EXERCISE PROMPT: Rewrite every entry below, putting "Directive" wherever "Instruction" appears and leaving everything else untouched.

DATA SUPPLIED:
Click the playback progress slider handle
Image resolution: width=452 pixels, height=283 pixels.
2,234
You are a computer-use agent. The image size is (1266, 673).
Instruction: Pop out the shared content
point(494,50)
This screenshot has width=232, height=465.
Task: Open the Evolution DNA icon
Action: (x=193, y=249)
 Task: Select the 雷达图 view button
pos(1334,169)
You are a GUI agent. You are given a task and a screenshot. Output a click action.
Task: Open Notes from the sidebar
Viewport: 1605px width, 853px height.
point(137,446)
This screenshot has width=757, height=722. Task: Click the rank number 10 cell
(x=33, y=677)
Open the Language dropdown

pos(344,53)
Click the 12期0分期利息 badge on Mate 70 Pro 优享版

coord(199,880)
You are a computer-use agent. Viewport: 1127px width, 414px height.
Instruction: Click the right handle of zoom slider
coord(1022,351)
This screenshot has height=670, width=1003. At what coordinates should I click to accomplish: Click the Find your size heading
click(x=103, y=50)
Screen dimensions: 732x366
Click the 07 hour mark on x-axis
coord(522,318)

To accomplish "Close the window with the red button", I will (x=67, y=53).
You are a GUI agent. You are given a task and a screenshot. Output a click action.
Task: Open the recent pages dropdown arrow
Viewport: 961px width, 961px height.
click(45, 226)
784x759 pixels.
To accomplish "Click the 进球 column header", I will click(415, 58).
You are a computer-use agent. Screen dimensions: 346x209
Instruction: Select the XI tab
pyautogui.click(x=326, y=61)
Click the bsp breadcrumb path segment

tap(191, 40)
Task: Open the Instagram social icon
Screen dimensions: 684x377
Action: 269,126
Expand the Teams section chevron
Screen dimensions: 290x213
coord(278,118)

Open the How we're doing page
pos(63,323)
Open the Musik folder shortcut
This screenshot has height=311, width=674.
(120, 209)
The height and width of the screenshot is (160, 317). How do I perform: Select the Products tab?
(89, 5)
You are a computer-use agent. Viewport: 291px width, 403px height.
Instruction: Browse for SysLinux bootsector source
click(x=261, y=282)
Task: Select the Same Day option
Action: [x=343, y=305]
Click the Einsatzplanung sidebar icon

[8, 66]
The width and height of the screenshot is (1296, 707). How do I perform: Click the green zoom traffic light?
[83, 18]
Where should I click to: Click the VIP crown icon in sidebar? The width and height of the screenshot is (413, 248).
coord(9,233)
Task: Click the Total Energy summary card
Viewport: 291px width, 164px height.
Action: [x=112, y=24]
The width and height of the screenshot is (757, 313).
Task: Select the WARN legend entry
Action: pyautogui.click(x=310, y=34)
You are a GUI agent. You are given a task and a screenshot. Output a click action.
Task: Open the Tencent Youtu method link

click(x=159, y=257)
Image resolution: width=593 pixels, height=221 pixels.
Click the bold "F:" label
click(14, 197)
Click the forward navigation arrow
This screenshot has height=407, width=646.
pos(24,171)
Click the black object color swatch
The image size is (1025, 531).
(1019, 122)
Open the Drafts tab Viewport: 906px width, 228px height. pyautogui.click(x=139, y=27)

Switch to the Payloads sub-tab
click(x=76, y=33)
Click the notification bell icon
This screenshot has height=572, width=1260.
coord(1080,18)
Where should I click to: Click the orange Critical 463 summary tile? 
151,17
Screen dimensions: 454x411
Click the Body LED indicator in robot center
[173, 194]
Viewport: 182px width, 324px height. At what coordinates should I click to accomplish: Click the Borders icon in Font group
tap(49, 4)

RESPONSE TO THIS TASK:
Click the playback progress slider handle
Image resolution: width=452 pixels, height=283 pixels.
2,234
You are a computer-use agent. The image size is (1266, 673).
Directive: Pop out the shared content
point(494,50)
This screenshot has width=232, height=465.
Task: Open the Evolution DNA icon
Action: (x=193, y=249)
 Task: Select the 雷达图 view button
pos(1334,169)
You are a GUI agent. You are given a task and a screenshot. Output a click action.
Task: Open Notes from the sidebar
Viewport: 1605px width, 853px height.
point(137,446)
This screenshot has width=757, height=722. Task: Click the rank number 10 cell
(x=33, y=677)
Open the Language dropdown

pos(344,53)
Click the 12期0分期利息 badge on Mate 70 Pro 优享版

coord(199,880)
You are a computer-use agent. Viewport: 1127px width, 414px height.
Directive: Click the right handle of zoom slider
coord(1022,351)
This screenshot has height=670, width=1003. At what coordinates should I click to accomplish: Click the Find your size heading
click(x=103, y=50)
Screen dimensions: 732x366
Click the 07 hour mark on x-axis
coord(522,318)

To accomplish "Close the window with the red button", I will (x=67, y=53).
You are a GUI agent. You are given a task and a screenshot. Output a click action.
Task: Open the recent pages dropdown arrow
Viewport: 961px width, 961px height.
click(45, 226)
784x759 pixels.
To accomplish "Click the 进球 column header", I will click(415, 58).
You are a computer-use agent. Screen dimensions: 346x209
Directive: Select the XI tab
pyautogui.click(x=326, y=61)
Click the bsp breadcrumb path segment

tap(191, 40)
Task: Open the Instagram social icon
Screen dimensions: 684x377
Action: 269,126
Expand the Teams section chevron
Screen dimensions: 290x213
coord(278,118)

Open the How we're doing page
pos(63,323)
Open the Musik folder shortcut
This screenshot has height=311, width=674.
(120, 209)
The height and width of the screenshot is (160, 317). How do I perform: Select the Products tab?
(89, 5)
You are a computer-use agent. Viewport: 291px width, 403px height.
Directive: Browse for SysLinux bootsector source
click(x=261, y=282)
Task: Select the Same Day option
Action: [x=343, y=305]
Click the Einsatzplanung sidebar icon

[8, 66]
The width and height of the screenshot is (1296, 707). How do I perform: Click the green zoom traffic light?
[83, 18]
Where should I click to: Click the VIP crown icon in sidebar? The width and height of the screenshot is (413, 248).
coord(9,233)
Task: Click the Total Energy summary card
Viewport: 291px width, 164px height.
Action: [x=112, y=24]
The width and height of the screenshot is (757, 313).
Task: Select the WARN legend entry
Action: pyautogui.click(x=310, y=34)
You are a GUI agent. You are given a task and a screenshot. Output a click action.
Task: Open the Tencent Youtu method link

click(x=159, y=257)
Image resolution: width=593 pixels, height=221 pixels.
Click the bold "F:" label
click(14, 197)
Click the forward navigation arrow
This screenshot has height=407, width=646.
pos(24,171)
Click the black object color swatch
The image size is (1025, 531).
(1019, 122)
Open the Drafts tab Viewport: 906px width, 228px height. pyautogui.click(x=139, y=27)

Switch to the Payloads sub-tab
click(x=76, y=33)
Click the notification bell icon
This screenshot has height=572, width=1260.
coord(1080,18)
Where should I click to: Click the orange Critical 463 summary tile? 
151,17
Screen dimensions: 454x411
Click the Body LED indicator in robot center
[173, 194]
Viewport: 182px width, 324px height. At what coordinates should I click to accomplish: Click the Borders icon in Font group
tap(49, 4)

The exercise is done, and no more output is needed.